Facebook accepte de payer l’amende pour le scandale Cambridge Analytica
Facebook a accepté payer une amende de 500 000 livres (environ 580 000 euros) devant l’Information Commissioner’s Office (ICO) du Royaume-Uni pour le scandale Cambridge Analytica. Cela met fin à plus d’un an de litiges entre le régulateur et le réseau social.
Facebook n’admet aucune responsabilité aux termes de l’accord conclu entre l’entreprise et l’organisme public
Cependant, Facebook n’a pas admis aucun type de responsabilité selon les termes de l’accord. De plus, la société a été autorisée à conserver les documents divulgués par l’ICO pour l’aider à mener sa propre enquête interne sur les problèmes liés à Cambridge Analytica.
Le commissaire adjoint de l’organisme public britannique, James Dipple-Johnstone, a remercié Facebook d’avoir retiré son appel contre les accusations de l’ICO. De plus, il a a apprécié positivement l’accord conclu avec le géant de la technologie pour payer l’amende. « La principale préoccupation de l’ICO était que les données des citoyens britanniques étaient exposées à un risque sérieux de dommage », a-t-il expliqué.
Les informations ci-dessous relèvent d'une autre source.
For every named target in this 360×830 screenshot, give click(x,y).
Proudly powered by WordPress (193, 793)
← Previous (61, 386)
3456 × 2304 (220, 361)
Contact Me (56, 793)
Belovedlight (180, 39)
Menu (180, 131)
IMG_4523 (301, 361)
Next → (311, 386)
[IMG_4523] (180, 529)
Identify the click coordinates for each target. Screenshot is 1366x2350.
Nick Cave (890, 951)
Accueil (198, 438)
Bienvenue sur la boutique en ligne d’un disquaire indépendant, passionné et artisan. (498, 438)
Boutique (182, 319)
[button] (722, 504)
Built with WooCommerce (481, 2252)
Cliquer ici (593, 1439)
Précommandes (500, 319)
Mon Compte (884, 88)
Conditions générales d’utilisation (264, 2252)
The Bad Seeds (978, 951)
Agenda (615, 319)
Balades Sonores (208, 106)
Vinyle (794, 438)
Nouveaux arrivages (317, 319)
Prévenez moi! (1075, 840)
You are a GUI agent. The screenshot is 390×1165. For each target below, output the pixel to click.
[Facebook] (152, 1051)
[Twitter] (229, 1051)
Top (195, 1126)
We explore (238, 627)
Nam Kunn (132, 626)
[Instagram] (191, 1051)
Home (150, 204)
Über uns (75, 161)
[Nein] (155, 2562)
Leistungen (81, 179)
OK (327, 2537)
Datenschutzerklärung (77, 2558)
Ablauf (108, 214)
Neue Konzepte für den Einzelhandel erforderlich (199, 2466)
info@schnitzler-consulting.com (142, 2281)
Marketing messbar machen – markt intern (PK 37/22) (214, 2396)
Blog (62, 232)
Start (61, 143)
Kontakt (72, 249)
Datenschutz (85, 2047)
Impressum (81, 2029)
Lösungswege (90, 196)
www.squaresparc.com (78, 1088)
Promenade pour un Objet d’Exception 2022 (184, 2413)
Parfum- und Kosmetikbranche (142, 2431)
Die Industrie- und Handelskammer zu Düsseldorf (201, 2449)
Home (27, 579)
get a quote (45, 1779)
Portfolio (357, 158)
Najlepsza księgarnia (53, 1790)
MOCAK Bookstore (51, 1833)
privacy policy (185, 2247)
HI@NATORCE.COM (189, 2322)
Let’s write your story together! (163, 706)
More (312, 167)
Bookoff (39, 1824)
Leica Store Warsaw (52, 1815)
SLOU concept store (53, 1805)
De son côté, l’avocat de Facebook, Harry Kinmonth, a également considéré l’accord conclu comme positif. «Nous sommes heureux d’être parvenus à un accord avec l’ICO. « Comme nous l’avons déjà dit, nous aurions aimé en faire davantage pour enquêter sur les allégations concernant Cambridge Analytica en 2015 », dit-il. Il a également ajouté que la société continuera à travailler au développement de nouveaux contrôles pour protéger les informations des utilisateurs.
En outre, l’avocat a expliqué que l’ICO n’a découvert aucune preuve que les données des utilisateurs de Facebook dans l’Union européenne aient été transférées à Cambridge Analytica. « Nous sommes impatients de continuer à coopérer avec l’enquête plus large et en cours de l’ICO sur l’utilisation de l’analyse des données à des fins politiques », a déclaré Kinmonth.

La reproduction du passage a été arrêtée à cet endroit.